(TEXT FOR ANALYSIS)

What Happens if You Add Too Much Vanilla Extract?

Vanilla extract is one of the most widely used ingredients worldwide. It enhances other flavors, creating a bitter-sweet taste that is hard to resist. In a bid to improve your meal’s flavor, you may decide to add more vanilla extract. But what would happen if you added too much vanilla extract?

Too much vanilla extract causes various problems due to its alcohol content. With an alcohol content of 35 per cent, a significant amount of pure vanilla extract can lead to alcohol intoxication and disrupted food taste. The effects depend on age, weight, and tolerance to alcohol. In food, it may depend on the type and amount.

This article will look into the effects of too much vanilla extract, the right amount, and the remedies.

Effects of Adding Too Much Vanilla Extract

Jar of vanilla extract

Consumption of too much vanilla extract can affect your health and food in the following ways:

Drunkenness

Like other drinks containing ethanol, adding too much vanilla can cause drunkenness. Pure vanilla extract contains 35 per cent alcohol. With this alcohol content, you need 3–5 ounces to become drunk. Vanilla extract in coffee can act as a substitute for sugar and other sweeteners, but overdoing it can make you drunk. You’ve probably heard of teenagers adding vanilla to their coffee to get drunk.

Nevertheless, some factors determine the amount required to make an individual drunk. They include a person’s tolerance of alcohol, age, weight, and whether they’ve eaten.

(End TEXT FOR ANALYSIS)
(SUPPLIED MATERIAL)

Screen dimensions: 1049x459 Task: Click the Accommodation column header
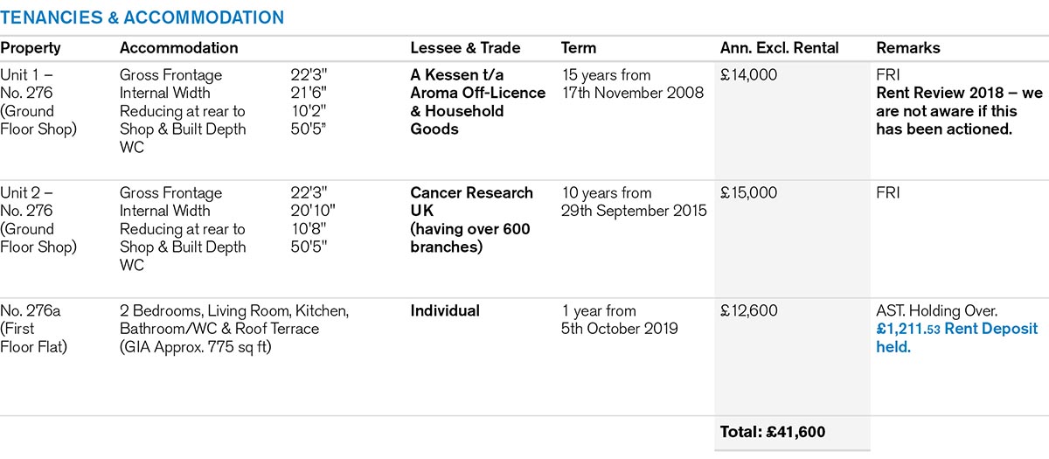(178, 48)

(End SUPPLIED MATERIAL)

- WORK INSTRUCTIONS -
Reproduce the vanilla extract text word for word, everything from "This article will" down to "to get drunk.".

- SOLUTION FOR THIS PROBLEM -
This article will look into the effects of too much vanilla extract, the right amount, and the remedies.

Effects of Adding Too Much Vanilla Extract

Jar of vanilla extract

Consumption of too much vanilla extract can affect your health and food in the following ways:

Drunkenness

Like other drinks containing ethanol, adding too much vanilla can cause drunkenness. Pure vanilla extract contains 35 per cent alcohol. With this alcohol content, you need 3–5 ounces to become drunk. Vanilla extract in coffee can act as a substitute for sugar and other sweeteners, but overdoing it can make you drunk. You’ve probably heard of teenagers adding vanilla to their coffee to get drunk.